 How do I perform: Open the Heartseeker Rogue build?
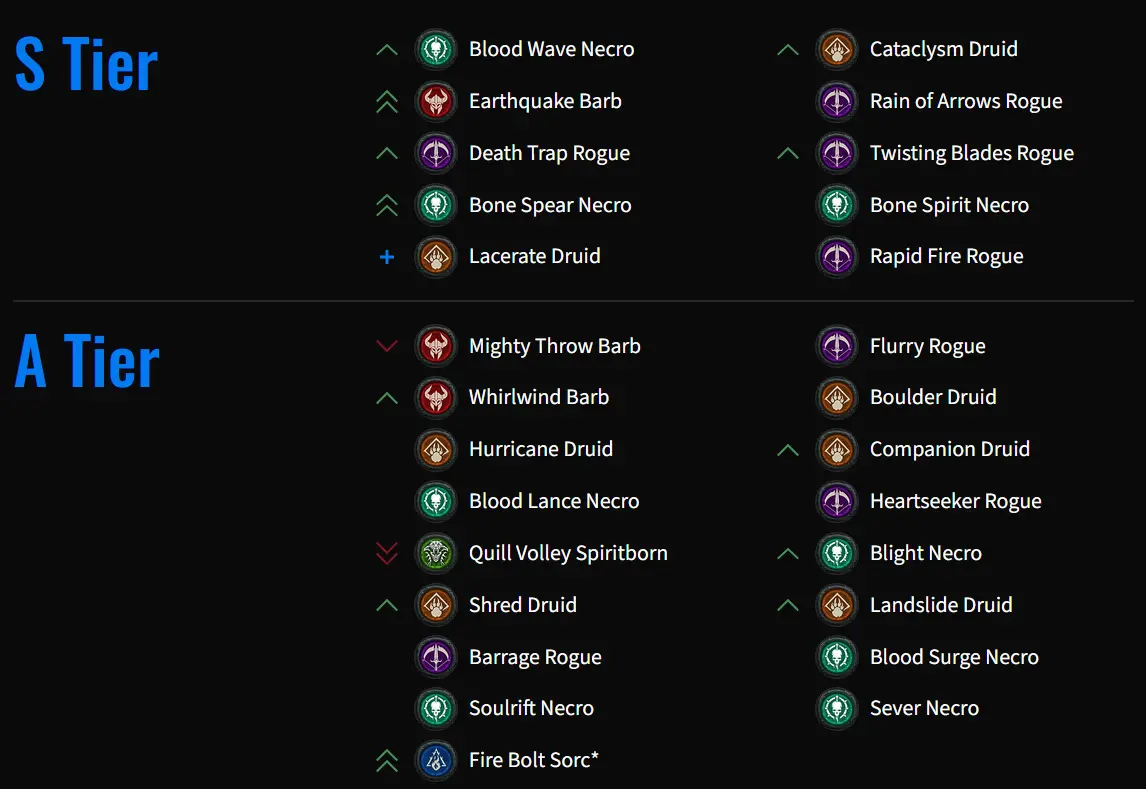tap(955, 501)
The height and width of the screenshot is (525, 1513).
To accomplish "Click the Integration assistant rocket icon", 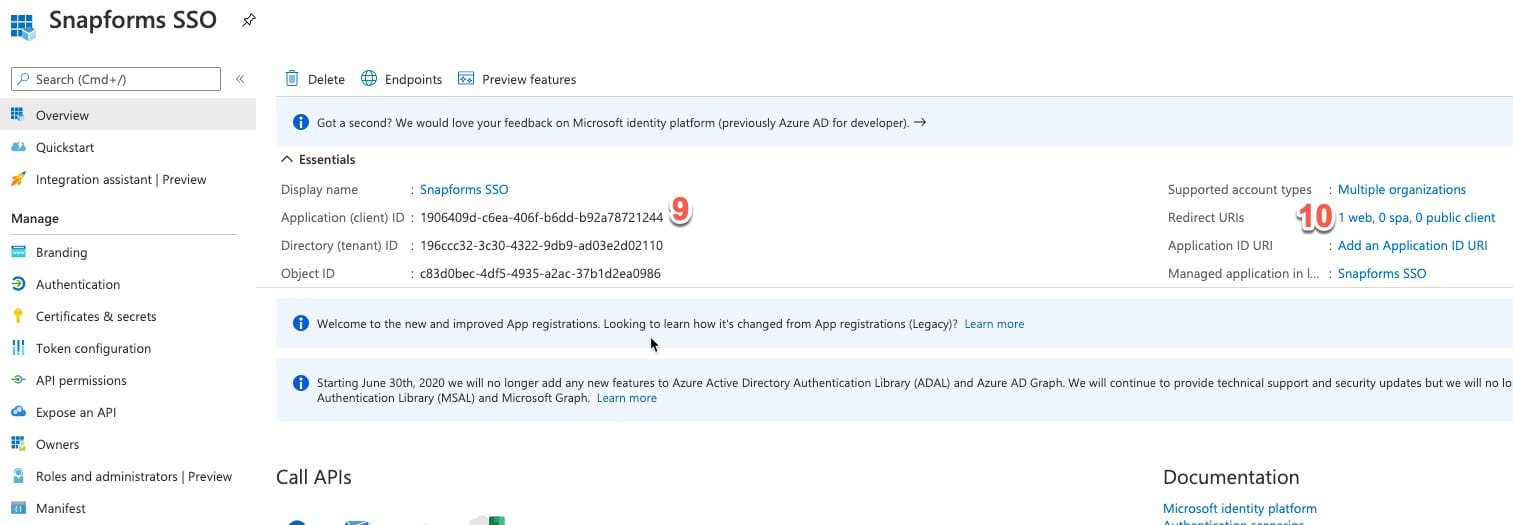I will tap(18, 179).
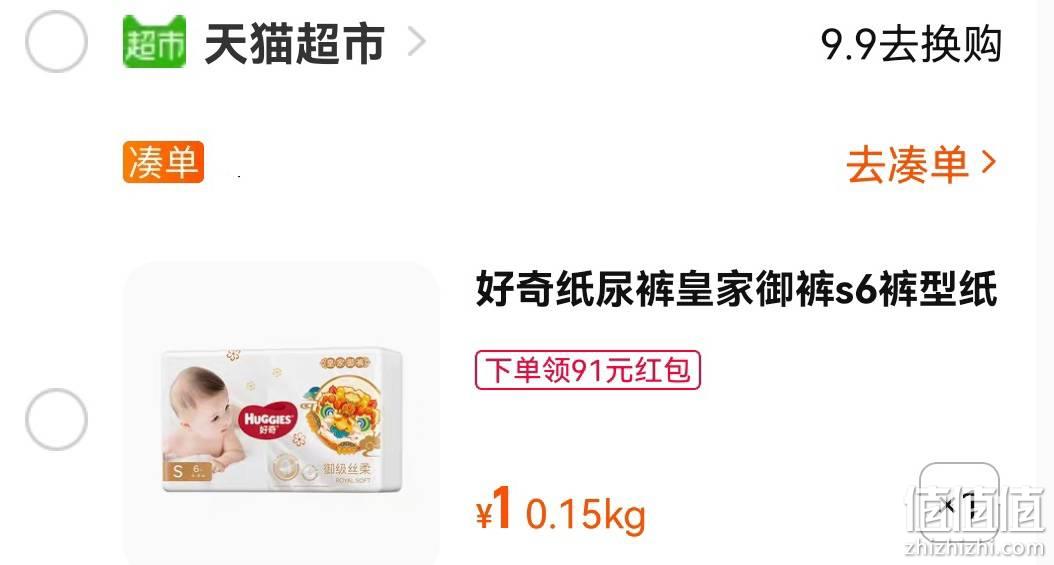Open 去凑单 to add more items
The height and width of the screenshot is (565, 1054).
click(x=907, y=165)
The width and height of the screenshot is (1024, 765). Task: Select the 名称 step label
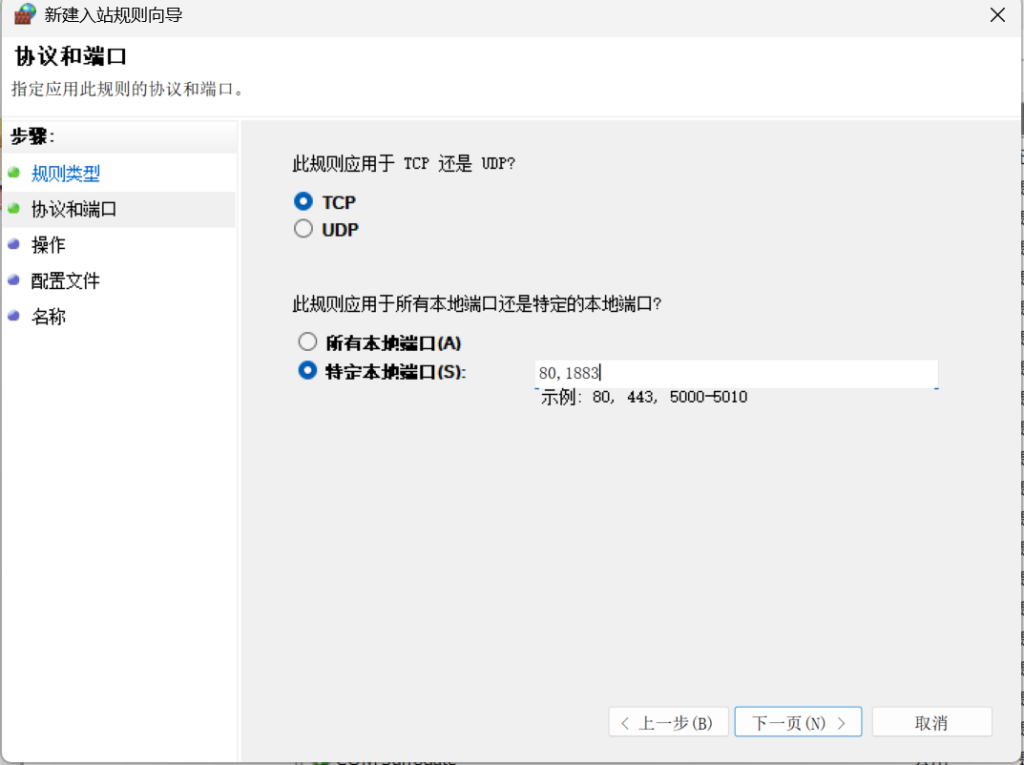pyautogui.click(x=49, y=317)
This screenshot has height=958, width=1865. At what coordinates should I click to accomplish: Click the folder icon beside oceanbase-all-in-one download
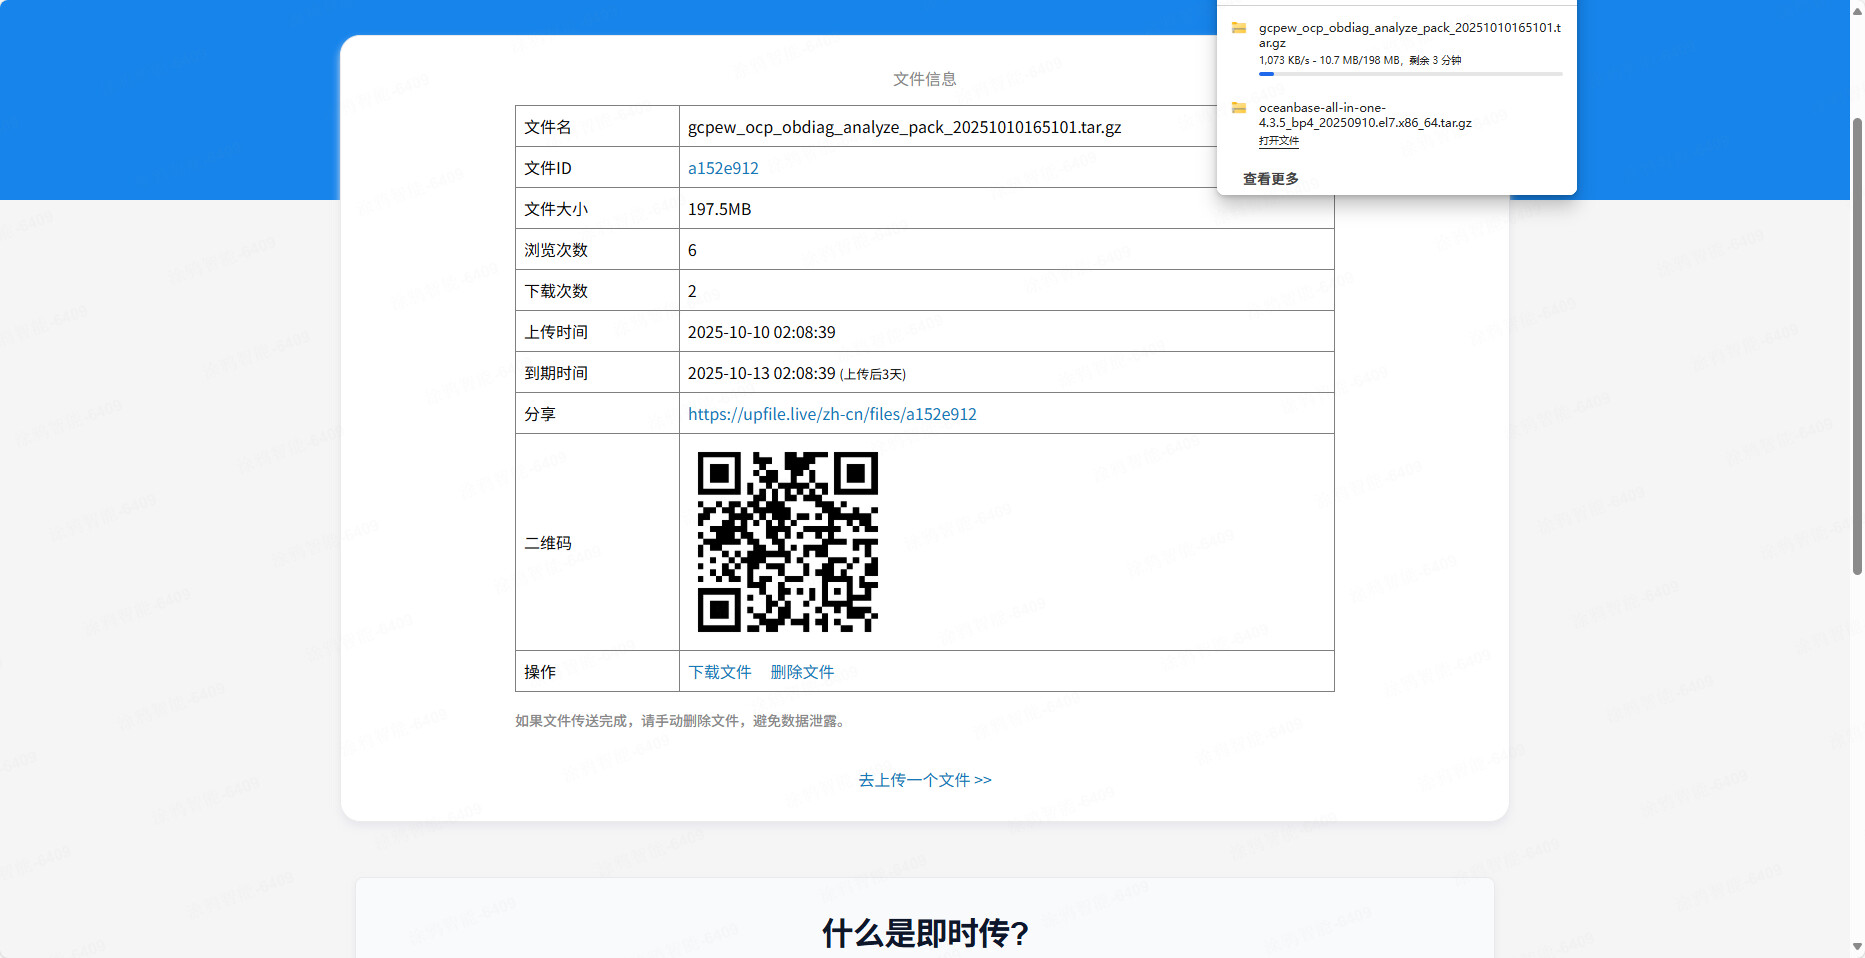(x=1238, y=108)
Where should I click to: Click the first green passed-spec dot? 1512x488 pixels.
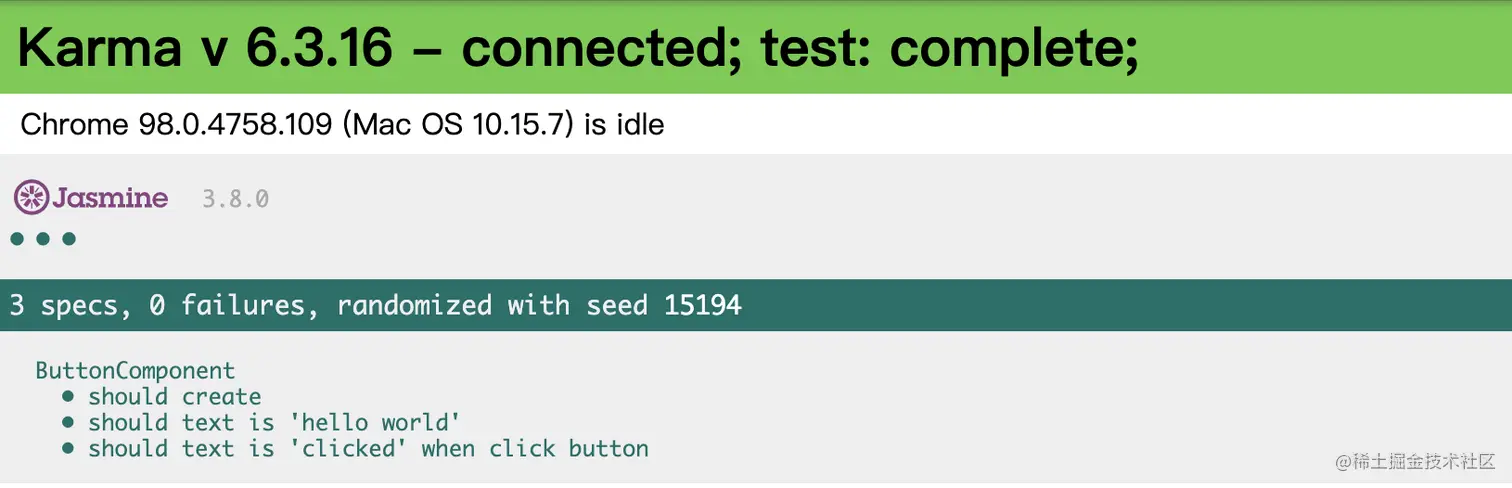coord(17,239)
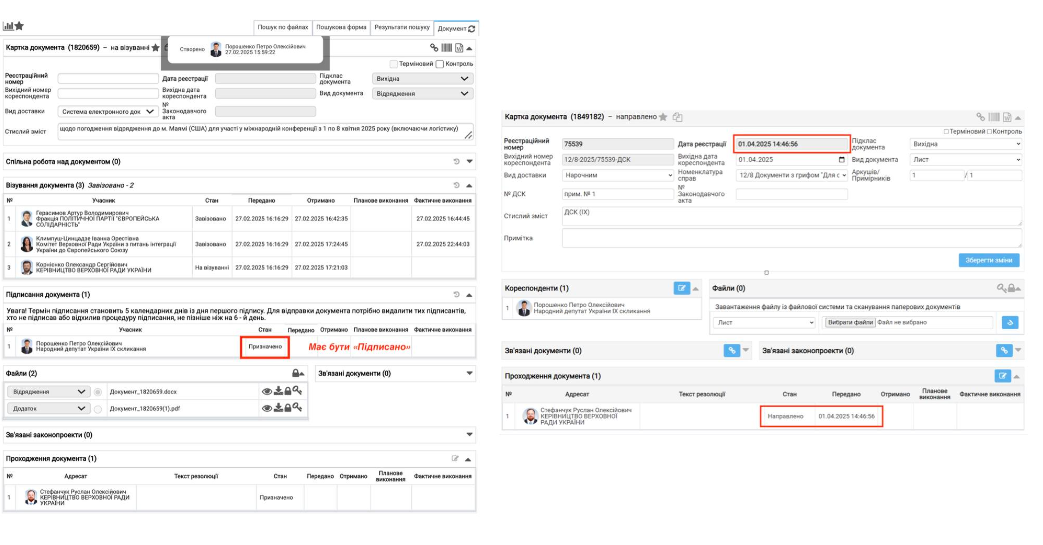Click the Зберегти зміни button

(989, 260)
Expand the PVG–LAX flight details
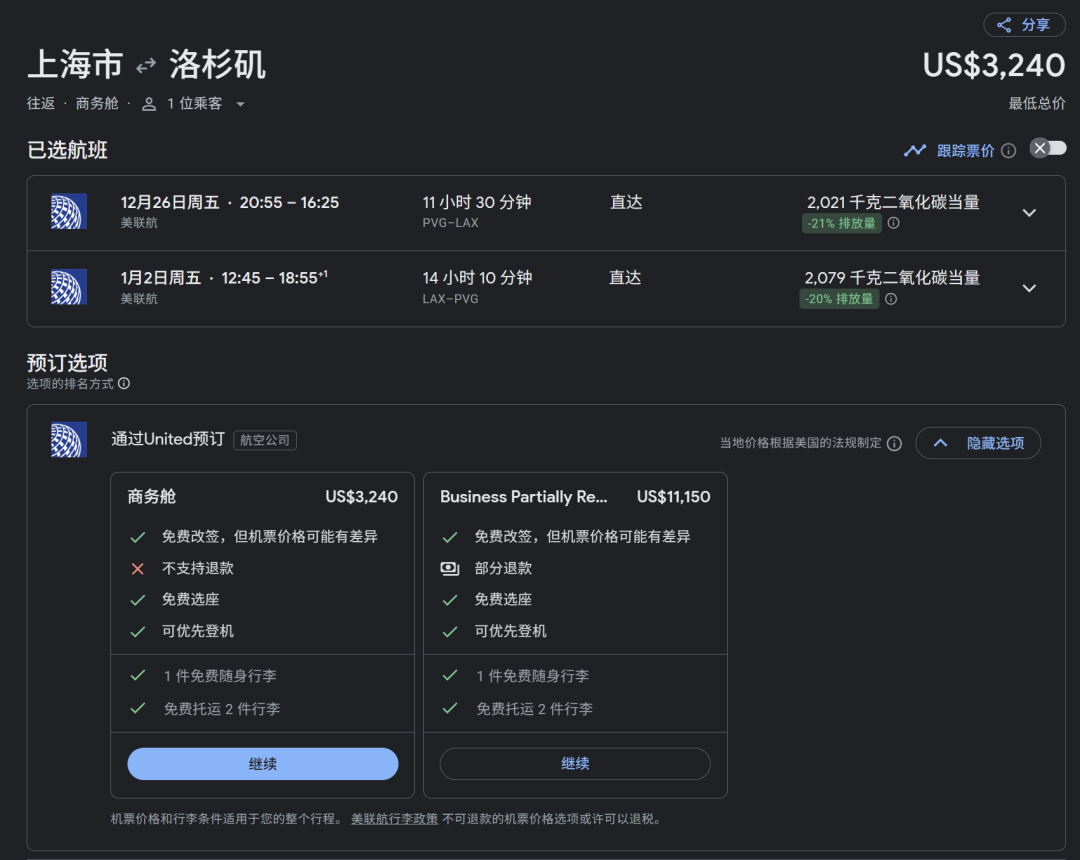Image resolution: width=1080 pixels, height=860 pixels. click(x=1029, y=213)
★ ★ ★ ★
What to do
The last line of the entries marks the end, and the line with "This screenshot has" marks the start. Output exactly those two lines and every line between them, nothing else, with the pictures left out.

Problem solution
This screenshot has height=958, width=1865. At what coordinates should I click to accomplish: Click the folder icon beside oceanbase-all-in-one download
(x=1238, y=108)
Where should I click to: Click the first green passed-spec dot? 1512x488 pixels.
coord(17,239)
Click the Зберегти зміни button

(989, 260)
Expand the PVG–LAX flight details
Image resolution: width=1080 pixels, height=860 pixels. click(x=1029, y=213)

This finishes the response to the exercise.